Rare co-occurrence of gastrointestinal stromal tumors and leiomyomas: A case report and review of the literature.
Yu Zhang, Xiaoqiong Shi, Wenfu Xie, Meilin He, Shan Zhang, Xue Peng, Hao Lei, Xulei Li, Haiying Liu, Qiao Shu, Fangyuan Zou, Mingyong Wei
Abstract
Open AccessGastrointestinal stromal tumors (GISTs) are recognized as the most common neoplasms originating from gastrointestinal mesenchymal tissue. On the other hand, gastric leiomyomas are a common benign neoplasm within the gastrointestinal tract. In general, GISTs are thought to be unrelated to gastric leiomyomas; however, the findings presented in the current study disprove this. The current case report presents a rare case where both GIST and gastric leiomyoma coexisted in a single subepithelial lesion (SEL) at the gastric cardia.
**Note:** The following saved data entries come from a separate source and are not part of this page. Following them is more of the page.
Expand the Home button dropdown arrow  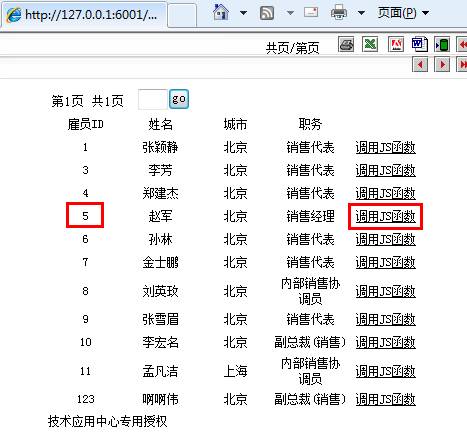(244, 13)
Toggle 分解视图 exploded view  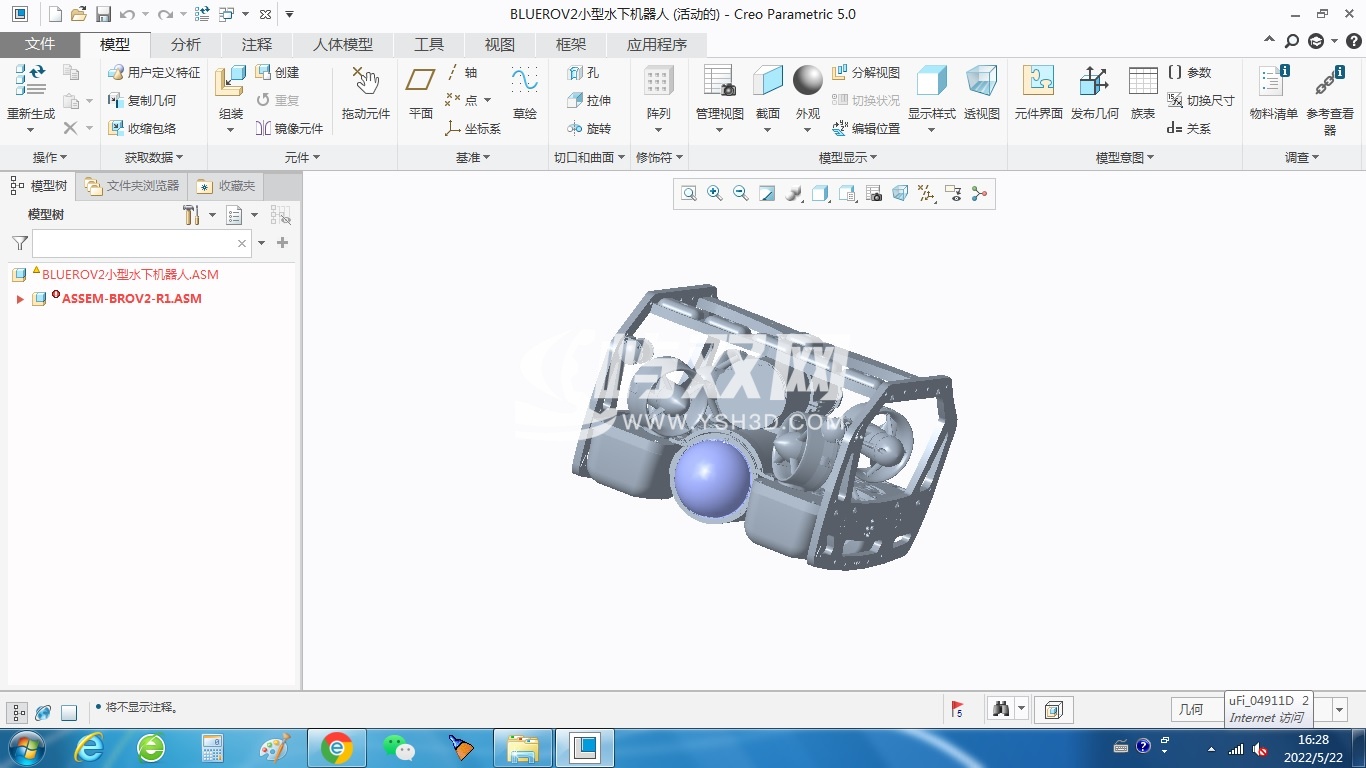pos(866,73)
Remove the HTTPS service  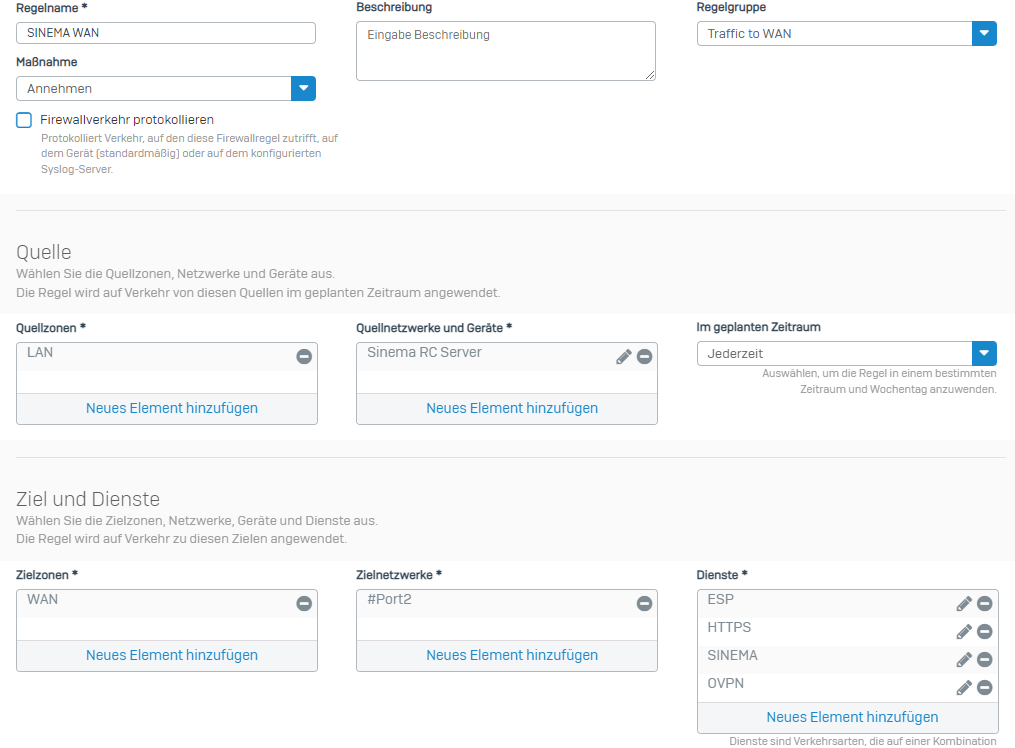click(984, 631)
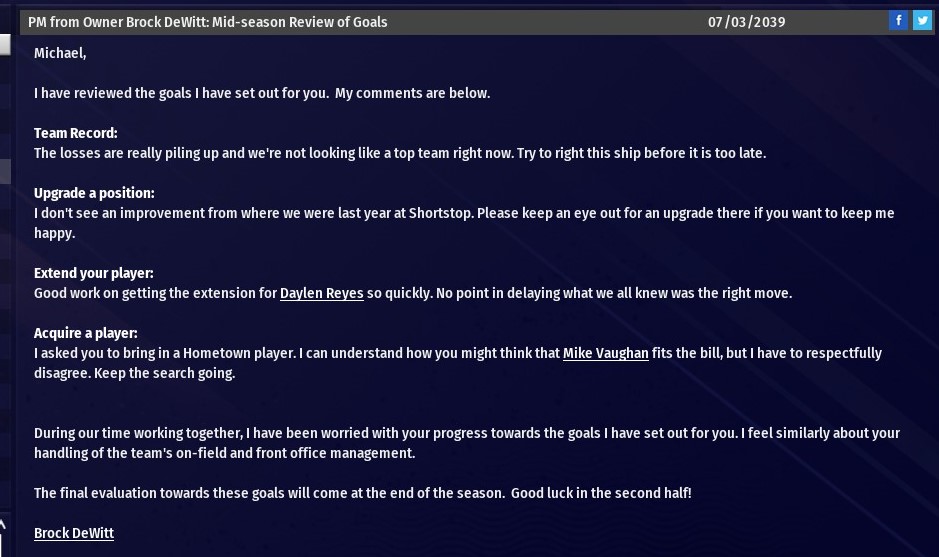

Previous studies have confirmed that GIST can originate from smooth muscle cells with a BRAF V600E mutation, which was detected in the present GIST specimen. Notably, simultaneous expression of the KIT and BRAF V600E gene was also observed, challenging the previous assumption that only wild-type GIST would carry the BRAF V600E gene. In conclusion, it is proposed that there may be homology between GISTs and gastric leiomyomas, and the BRAF V600E mutation was the critical trigger. Therefore, the incidence of BRAF V600E might have been underestimated in reality. The present study highlights that clinicians should be aware that GIST and gastric leiomyoma can coexist in the same SEL to avoid misdiagnosis and mistreatment. In the face of the escalating drug resistance rate of GIST, researchers may derive some novel insights from the present findings for GIST treatment and management.